L’augmentation des salaires est-elle suffisante ?
Nous saluons toute augmentation de salaire bien méritée pour tous les travailleurs-euses d’Amazon, mais cela ne résout pas le fait que les travailleurs-euses veulent un siège à la table pour négocier sur le salaire, la santé et la sécurité, les objectifs de production et un meilleur avenir pour leurs familles. Il est temps pour Amazon d’apprendre que la négociation collective est un outil essentiel que les sociétés et les entreprises modernes utilisent pour rendre leurs activités plus responsables et plus démocratiques.
«L’émergence de monopoles numériques ne fait qu’intensifier les problèmes existants. Nous ne pouvons pas laisser une poignée d’entreprises exercer un contrôle sur le commerce, l’infrastructure de l’information et nos données.»
Amazon a utilisé ses moyens illimités pour influencer les salarié-e-s. Mais que peuvent se reprocher les syndicats ?
Vous ne pouvez pas blâmer la victime d’un système de relations de travail qui est archaïque et qui favorise les entreprises. En tant que syndicaliste américaine ayant travaillé de nombreuses années à l’international, j’ai appris combien il est difficile de faire comprendre à nos collègues européen-ne-s la brutalité des campagnes antisyndicales des entreprises américaines.
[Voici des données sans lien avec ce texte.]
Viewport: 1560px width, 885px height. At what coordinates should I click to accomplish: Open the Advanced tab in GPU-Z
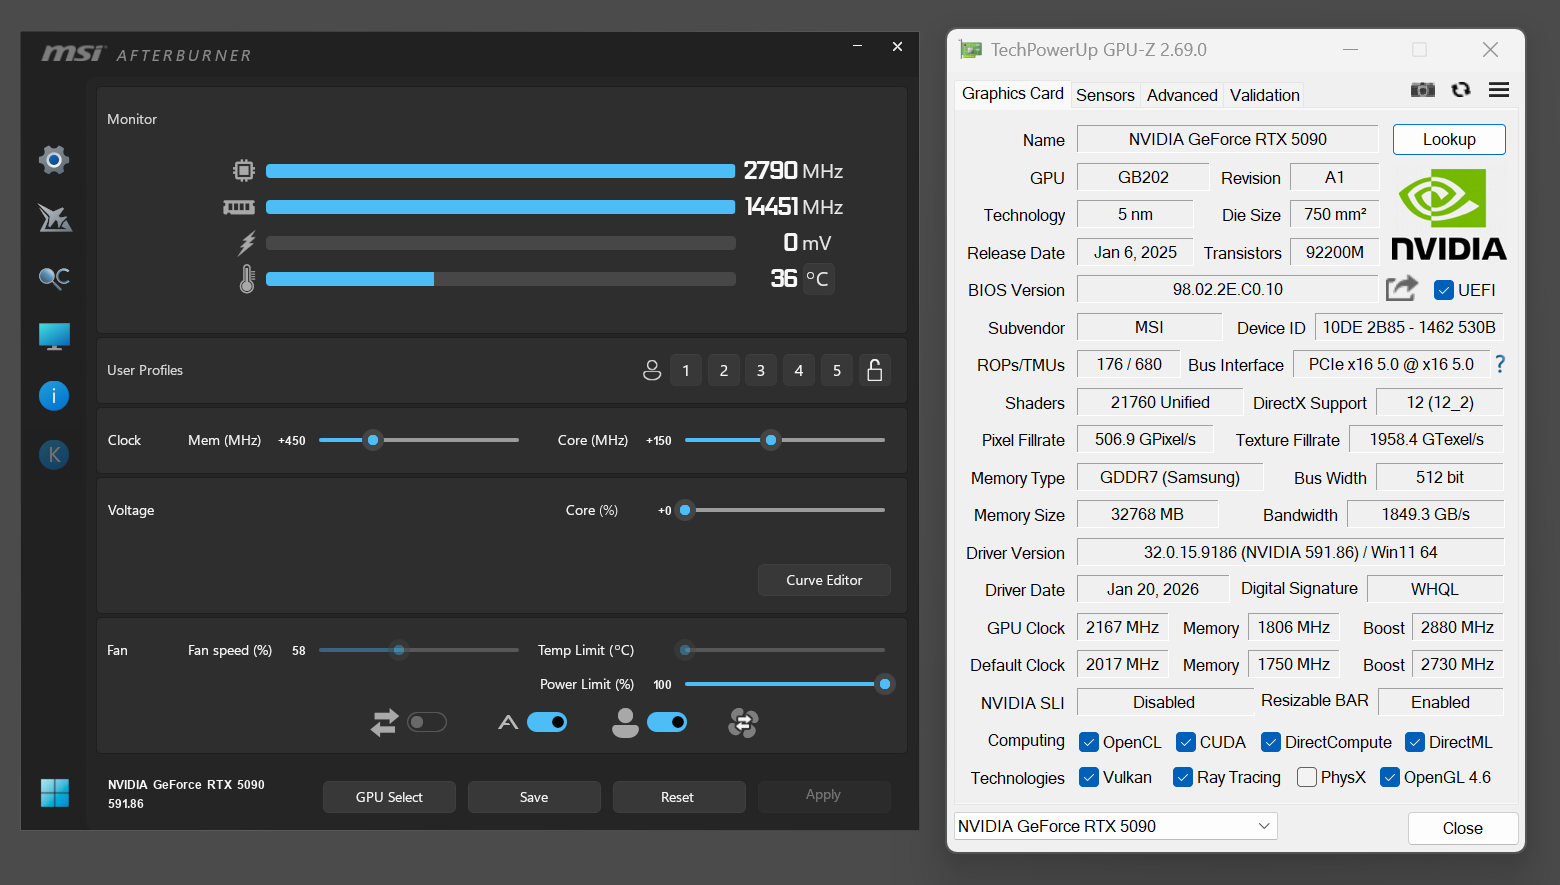pos(1181,94)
Les menaces, les mensonges, la coercition et les tactiques de division fondées sur le profilage individuel sont monnaie courante. Les entreprises américaines dépensent des millions de dollars dans une industrie antisyndicale qui regorge de spécialistes de la guerre psychologique, dont les actions se situent aux limites de la légalité.
«Amazon est un danger clair pour notre société et son pouvoir soulève de sérieuses questions.»
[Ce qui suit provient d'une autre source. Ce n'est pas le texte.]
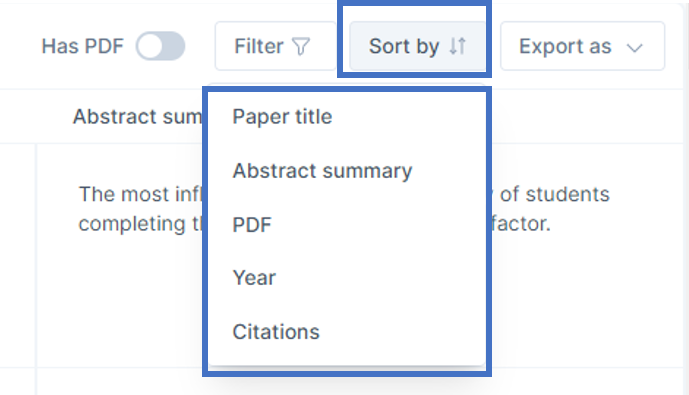Sort the list by PDF
Screen dimensions: 689x395
[x=347, y=225]
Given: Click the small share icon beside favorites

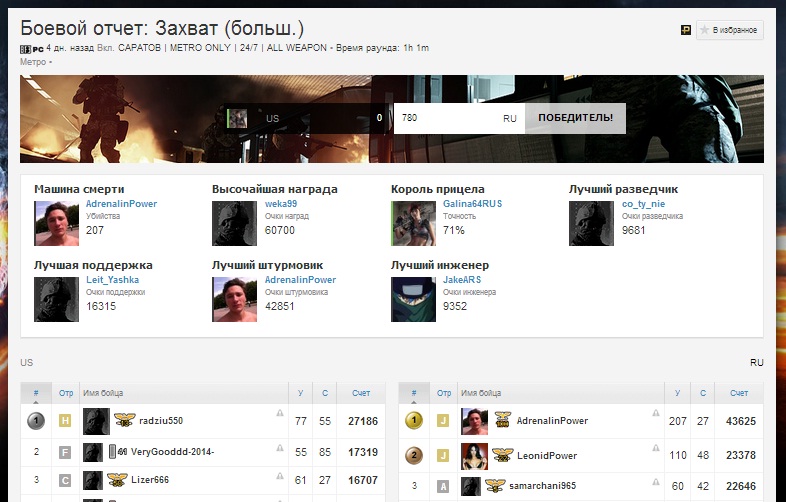Looking at the screenshot, I should (686, 31).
Amazon a utilisé ses ressources illimitées pour payer les plus impitoyables briseurs de syndicats, juste pour éviter de s’asseoir à la table des négociations avec les travailleurs-euses de Bessemer. Les tentatives d’Amazon de subvertir la démocratie sur le lieu de travail doivent être exposées au monde entier pour ce qu’elles sont : un retour punitif et féodal au XIXe siècle.
Dans quelle mesure Amazon est-il un laboratoire pour tester de nouvelles méthodes de surveillance des travailleurs-euses qui pourraient également être utilisées par d’autres entreprises à l’avenir ?
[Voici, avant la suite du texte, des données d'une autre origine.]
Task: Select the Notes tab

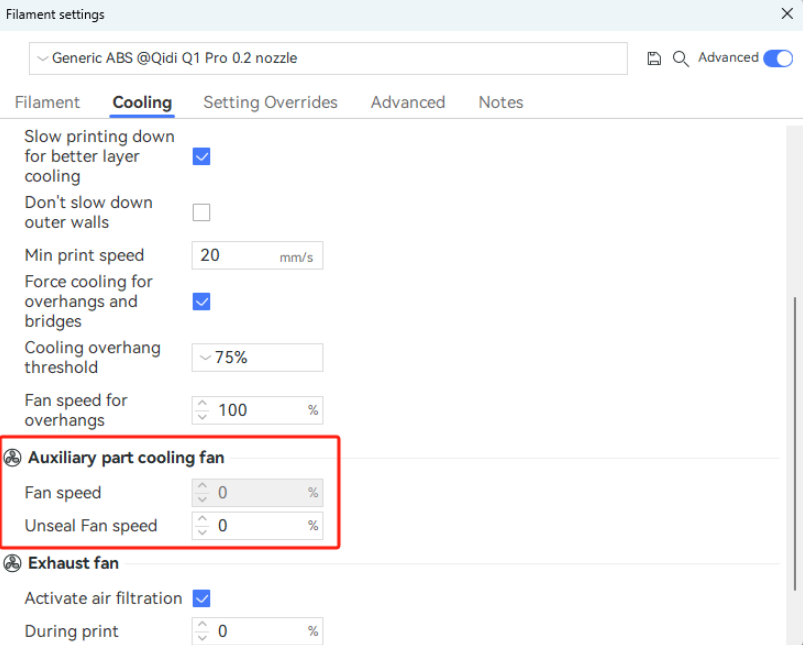Action: point(500,102)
Ce n’est plus un laboratoire, mais déjà une triste réalité. Amazon représente un défi particulier en raison des technologies que l’entreprise est capable de développer pour tracer les travailleurs-euses et stimuler la productivité. Il s’agit d’outils du XXIe siècle conçus pour appliquer un régime de productivité brutal du XIXe siècle impactant la santé des travailleurs-euses. Il a été démontré que les régimes de surveillance et de gestion algorithmique d’Amazon ont des effets désastreux sur leurs corps. En plus, au cours de l’année écoulée, une série de fuites sur les opérations de sécurité d’Amazon a montré que l’entreprise s’engageait dans une campagne de surveillance mondiale contre les travailleurs-euses, leurs syndicats et d’autres groupes de la société civile.
Pensez-vous que des entreprises spécialisées dans l’antisyndicalisme se développeront aussi en Europe ?
Je ne pense pas car ce genre d’activité en Europe devrait être illégale. Mais je veux souligner que, avec ou sans consultants antisyndicaux, depuis 25 ans, Amazon s’est montré virulemment antisyndical partout où il opère. En Europe aussi.
Quelle est l’importance pour les travailleurs-euses européen-ne-s de la mobilisation syndicale aux USA ?
Les travailleurs-euses d’Amazon en Europe savent qu’une main-d’œuvre organisée aux Etats-Unis changerait la donne. Et chaque pas dans cette direction est source d’espoir et d’inspiration. En effet, même si les travailleurs-euses hors des Etats-Unis font de leur mieux pour changer le modèle opérationnel et la culture de l’entreprise, la bataille sera toujours difficile tant que le modèle économique d’Amazon reposera sur le pouvoir illimité de la direction de fixer les règles.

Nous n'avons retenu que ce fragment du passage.